Still, he moves largely on his own from set to set, forming close bonds and surrogate families with cast members then moving on. On ``Running With Scissors," Cross was close not only to Murphy but to Evan Rachel Wood, who plays Finch's saucy daughter, and he praises her skills: ``You've got these tabloid girls who get all the press, and they get these movies financed because they dance on tables. But in terms of just raw talent and promise, Evan's the top."

His connection with Bening, whose Deirdre is a grandiose Anne Sexton wannabe, was more complex. ``I saw her a lot as her character," Cross says, ``and I still see her a lot as her character. . . . Obviously, she's nothing like that at all. She has four beautiful children and she's a wonderful mother." They saved their rapport for the screen.

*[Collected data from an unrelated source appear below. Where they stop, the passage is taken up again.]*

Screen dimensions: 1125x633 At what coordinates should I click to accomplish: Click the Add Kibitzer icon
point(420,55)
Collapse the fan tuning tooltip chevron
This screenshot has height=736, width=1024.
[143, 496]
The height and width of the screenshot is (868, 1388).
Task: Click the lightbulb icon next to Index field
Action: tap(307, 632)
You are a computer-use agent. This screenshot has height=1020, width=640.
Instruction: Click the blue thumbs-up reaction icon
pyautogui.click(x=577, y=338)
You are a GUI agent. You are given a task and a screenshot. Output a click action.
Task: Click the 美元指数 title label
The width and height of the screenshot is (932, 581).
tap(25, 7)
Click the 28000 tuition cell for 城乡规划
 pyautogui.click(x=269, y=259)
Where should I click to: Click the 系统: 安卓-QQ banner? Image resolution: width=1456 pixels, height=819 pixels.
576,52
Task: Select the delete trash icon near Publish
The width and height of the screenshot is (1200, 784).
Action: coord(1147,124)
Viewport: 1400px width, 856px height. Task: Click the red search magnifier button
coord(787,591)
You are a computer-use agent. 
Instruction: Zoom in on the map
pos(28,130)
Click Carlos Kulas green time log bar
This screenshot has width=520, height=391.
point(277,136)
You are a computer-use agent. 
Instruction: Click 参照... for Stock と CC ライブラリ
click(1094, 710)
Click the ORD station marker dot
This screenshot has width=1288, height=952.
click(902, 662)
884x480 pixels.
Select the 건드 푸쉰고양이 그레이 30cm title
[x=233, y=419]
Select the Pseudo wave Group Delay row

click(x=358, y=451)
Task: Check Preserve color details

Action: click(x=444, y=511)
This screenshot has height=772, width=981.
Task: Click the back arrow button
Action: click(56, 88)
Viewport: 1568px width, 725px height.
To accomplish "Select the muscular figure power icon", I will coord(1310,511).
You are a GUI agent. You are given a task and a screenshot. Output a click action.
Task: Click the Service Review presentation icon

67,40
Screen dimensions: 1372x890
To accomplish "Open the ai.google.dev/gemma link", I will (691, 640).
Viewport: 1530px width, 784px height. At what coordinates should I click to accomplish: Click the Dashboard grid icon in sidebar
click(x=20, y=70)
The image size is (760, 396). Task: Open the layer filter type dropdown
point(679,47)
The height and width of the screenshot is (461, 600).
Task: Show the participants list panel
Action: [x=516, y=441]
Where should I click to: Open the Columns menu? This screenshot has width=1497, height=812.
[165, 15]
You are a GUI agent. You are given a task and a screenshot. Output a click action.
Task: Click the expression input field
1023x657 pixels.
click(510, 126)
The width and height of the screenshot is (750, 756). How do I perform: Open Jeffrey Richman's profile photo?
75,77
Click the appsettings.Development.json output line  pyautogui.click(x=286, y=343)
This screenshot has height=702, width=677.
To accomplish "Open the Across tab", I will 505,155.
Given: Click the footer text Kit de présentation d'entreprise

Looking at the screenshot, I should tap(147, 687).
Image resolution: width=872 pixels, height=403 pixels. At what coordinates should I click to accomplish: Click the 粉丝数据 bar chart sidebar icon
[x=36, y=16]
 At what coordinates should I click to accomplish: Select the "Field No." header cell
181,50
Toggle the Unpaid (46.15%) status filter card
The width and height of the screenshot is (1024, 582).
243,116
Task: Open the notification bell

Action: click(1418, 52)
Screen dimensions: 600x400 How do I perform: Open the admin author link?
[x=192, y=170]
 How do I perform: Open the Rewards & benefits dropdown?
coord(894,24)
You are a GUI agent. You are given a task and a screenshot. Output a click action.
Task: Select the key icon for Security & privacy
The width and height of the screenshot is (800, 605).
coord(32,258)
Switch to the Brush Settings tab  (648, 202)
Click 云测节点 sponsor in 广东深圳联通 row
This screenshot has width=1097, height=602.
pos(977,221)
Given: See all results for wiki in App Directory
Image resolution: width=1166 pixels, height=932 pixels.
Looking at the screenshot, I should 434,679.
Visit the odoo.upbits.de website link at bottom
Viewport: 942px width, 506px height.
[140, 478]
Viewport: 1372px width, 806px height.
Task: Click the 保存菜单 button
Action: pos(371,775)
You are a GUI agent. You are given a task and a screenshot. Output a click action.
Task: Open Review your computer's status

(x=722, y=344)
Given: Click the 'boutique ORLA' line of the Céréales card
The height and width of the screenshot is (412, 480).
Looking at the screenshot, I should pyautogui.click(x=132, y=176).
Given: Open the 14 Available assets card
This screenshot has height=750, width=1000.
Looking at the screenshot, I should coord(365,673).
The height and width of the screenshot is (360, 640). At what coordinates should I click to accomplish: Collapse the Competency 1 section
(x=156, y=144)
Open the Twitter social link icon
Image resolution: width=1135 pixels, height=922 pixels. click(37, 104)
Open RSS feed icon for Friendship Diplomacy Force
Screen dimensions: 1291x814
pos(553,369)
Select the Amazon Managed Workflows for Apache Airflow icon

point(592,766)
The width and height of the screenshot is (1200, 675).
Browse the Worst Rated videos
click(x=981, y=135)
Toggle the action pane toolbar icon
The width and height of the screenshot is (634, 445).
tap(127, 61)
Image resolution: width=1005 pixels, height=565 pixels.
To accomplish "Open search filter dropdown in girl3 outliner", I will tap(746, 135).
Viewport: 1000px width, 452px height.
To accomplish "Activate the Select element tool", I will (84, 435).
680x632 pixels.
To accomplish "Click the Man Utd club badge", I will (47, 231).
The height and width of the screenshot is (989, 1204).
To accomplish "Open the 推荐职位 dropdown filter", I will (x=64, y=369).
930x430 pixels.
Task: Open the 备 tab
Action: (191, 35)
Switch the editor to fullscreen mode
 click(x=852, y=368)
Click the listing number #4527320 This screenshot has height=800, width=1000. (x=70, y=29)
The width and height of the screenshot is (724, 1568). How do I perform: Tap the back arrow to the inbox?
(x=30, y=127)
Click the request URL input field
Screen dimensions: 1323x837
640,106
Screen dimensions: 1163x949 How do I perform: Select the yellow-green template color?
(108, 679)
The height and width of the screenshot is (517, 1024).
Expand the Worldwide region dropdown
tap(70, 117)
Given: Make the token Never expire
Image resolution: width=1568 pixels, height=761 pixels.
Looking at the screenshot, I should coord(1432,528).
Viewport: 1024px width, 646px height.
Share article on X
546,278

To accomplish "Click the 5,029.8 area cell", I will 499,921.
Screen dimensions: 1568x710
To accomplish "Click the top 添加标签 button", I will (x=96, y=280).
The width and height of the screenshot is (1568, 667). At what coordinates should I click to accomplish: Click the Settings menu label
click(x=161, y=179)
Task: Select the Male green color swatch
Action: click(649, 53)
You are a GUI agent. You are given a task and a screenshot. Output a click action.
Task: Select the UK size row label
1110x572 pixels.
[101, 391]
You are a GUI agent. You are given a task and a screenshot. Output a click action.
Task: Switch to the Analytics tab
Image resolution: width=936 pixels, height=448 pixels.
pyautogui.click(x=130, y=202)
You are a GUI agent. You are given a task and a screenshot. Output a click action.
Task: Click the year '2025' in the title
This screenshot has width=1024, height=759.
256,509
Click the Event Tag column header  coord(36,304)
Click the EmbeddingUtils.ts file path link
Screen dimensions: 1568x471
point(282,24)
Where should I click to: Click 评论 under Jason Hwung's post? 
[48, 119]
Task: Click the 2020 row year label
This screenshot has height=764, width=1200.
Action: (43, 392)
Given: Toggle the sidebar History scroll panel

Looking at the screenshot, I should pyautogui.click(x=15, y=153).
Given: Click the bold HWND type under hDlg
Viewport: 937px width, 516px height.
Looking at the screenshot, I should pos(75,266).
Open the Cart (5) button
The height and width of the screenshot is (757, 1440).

Cross has had to learn to adjust to the nomadic lifestyle, as he continually bids farewell to the people who were his life for a few months. ``When I was younger, it was devastating. . . . You feel like someone is pulling the rug out from under you, and you feel very disconnected and strange. . . .

``But it's hard to make those bonds with people, and they're lasting. They last forever in the sense that I can see people I worked with six years ago, and still remember and feel that connection. . . . And I trust the fact that people weave in and out of one another's lives, that it's a natural thing."

The direct approach
Cross finds it amusing that he has just finished working with the openly gay Murphy, ``who is very stylish and becoming this gay icon," and then Clint Eastwood, an icon of quite a different stripe. And he seems admiring of Eastwood's matter-of-fact directorial style and his dry sense of humor on the set of ``Flags of Our Fathers."

``He does all of his directing in the casting room. He watches the tapes, he picks the people, and that's it. It was literally, `You're gonna go over to that door and walk through,' and we did it twice, and we were done. . . . He gets these tremendous performances, because people feel he's encouraging. He doesn't tweak. He's just looking for you to do something great. And when you're given that responsibility, most people want to live up to it."

It's easy to think Cross did make Eastwood proud, just as he impressed Murphy. And there may be another dynasty in the works, since Cross has four younger siblings, two of whom are already aspiring actors.

Does he want the Crosses to be the next Culkin or Baldwin clan? ``Phoenix maybe," he says. ``That would be a good one. In one way not, but the respect factor yeah. River Phoenix was tremendous. . . .

``I was looking up River Phoenix online to see what movies he did, to make connections between what choices he was making and why, and I stumbled across a photo of his body. It's so disturbing. It's an awful picture, obviously, and something that never should have been put up anywhere. It's invasive. But it's interesting because he's this beautiful young man and then you see what the drug overdose did to him."

On the list of people who have helped Cross negotiate Hollywood over the years, Phoenix may be one of the most important.